Neustart am Hans Otto Theater: Die Wellenreiterin

Die Schauspielerin Alina Wolff hat am Samstag als Shen Te in Brechts Stück „Der gute Mensch von Sezuan“ ihre Potsdam-Premiere. Es ist ein doppelter Sprung ins kalte Wasser: Publikum und Kollegen sind neu – und die Bühne geflutet.

Der Zungenbrecher kommt ihr flott von den Lippen. Schließlich hat sie ihn jahrelang vor jeder Vorstellung aufgesagt, „Der Potsdamer Postkutscher ...“ Ein Ritual zum Lockerwerden der Stimme, bevor sich der Vorhang hebt. Doch als es plötzlich im Frühsommer hieß, dass die Intendantin Bettina Jahnke Neuss verlässt und nach Potsdam geht, traute sich Alina Wolff nicht mehr, diesen „Potsdamer Postkutscher“ laut auszusprechen. Vielleicht, weil sich Wünsche eher im Verborgenen erfüllen. Schließlich wollte sie genau dorthin: gemeinsam mit Bettina Jahnke ans Potsdamer Hans Otto Theater.

Alina Wolff kannte es bereits aus Kinder- und Jugendtagen, als sie mit ihrer Mutter von Berlin-Zehlendorf immer mal wieder ins Stadttheater hinter der Glienicker Brücke fuhr. Potsdam wäre für sie der Weg zurück. Doch viele ihrer Kollegen wollten mit ins neue Ensemble von Bettina Jahnke. Alina Wolffs leises Hoffen erfüllte sich: Sie ist eine der drei Auserwählten, die von Neuss nach Potsdam wechseln durften. 

Sie weiß auch, wie das ist, gehen zu müssen

Hier ist sie nun in dem neu entstehenden Ensemble, „möchte etwas reißen, den Neubeginn mitsteuern“ und weiß zugleich, wie schwierig es für jene ist, die gehen mussten: um für sie Platz zu machen. Auch das erlebte die 33-Jährige bereits selbst mit: in ihrem ersten Engagement in Trier.

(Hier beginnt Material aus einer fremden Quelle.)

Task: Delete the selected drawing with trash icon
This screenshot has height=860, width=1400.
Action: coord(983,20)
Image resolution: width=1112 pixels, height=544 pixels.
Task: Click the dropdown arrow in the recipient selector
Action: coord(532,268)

Als dort ein neuer Intendant kam, musste das gesamte Ensemble gehen. „Ein heftiges Gefühl, nicht mehr gewollt zu sein.“ Kurz vorher demonstrierte sie mit ihren Kollegen für den Erhalt des Drei-Sparten-Theaters. Wenigstens das gelang.

Trier, Neuss: zwei Stationen, die der quirligen, sehr empathisch wirkenden jungen Frau große Rollen brachten: Sie war Hedda Gabler, das Lämmchen aus Falladas „Kleiner Mann – was nun?“ und spielte die Lena in Büchners „Leonce und Lena“, genau das Stück, das die Initialzündung für ihren Berufswunsch gab. Als sie 16-jährig am Deutschen Theater Berlin die Inszenierung von Robert Wilson sah, war sie so verzaubert, dass sie wusste: „Solche Geschichten möchte ich auch erzählen.“ Sie erzählt sie. Immer wieder. Nach ihrer „Jungfrau von Orleans“ in der Regie von Bettina Jahnke erhielt sie 2017 den Förderpreis des Fördervereins des Rheinischen Landestheaters Neuss. „Eine Herzensarbeit, die mir sehr naheging.“

Die Frage, die sie in Brechts Stück umtreibt: Wie kann man gut sein?

Wie nun auch ihre erste Rolle in Potsdam: die Shen Te in Brechts „Der gute Mensch von Sezuan“. In dem Stück kommen drei Götter auf die Erde, um gute Menschen zu finden. Doch ist das nicht so leicht. Denn angesichts von Not und Armut, die in der Hauptstadt von Sezuan herrschen, stellt sich die Frage: Wie kann man gut sein? Einzig die Prostituierte Shen Te nimmt die Fremden, diese Götter, bei sich auf und beginnt mit dem großzügigen Miet-Obolus ein neues Leben. 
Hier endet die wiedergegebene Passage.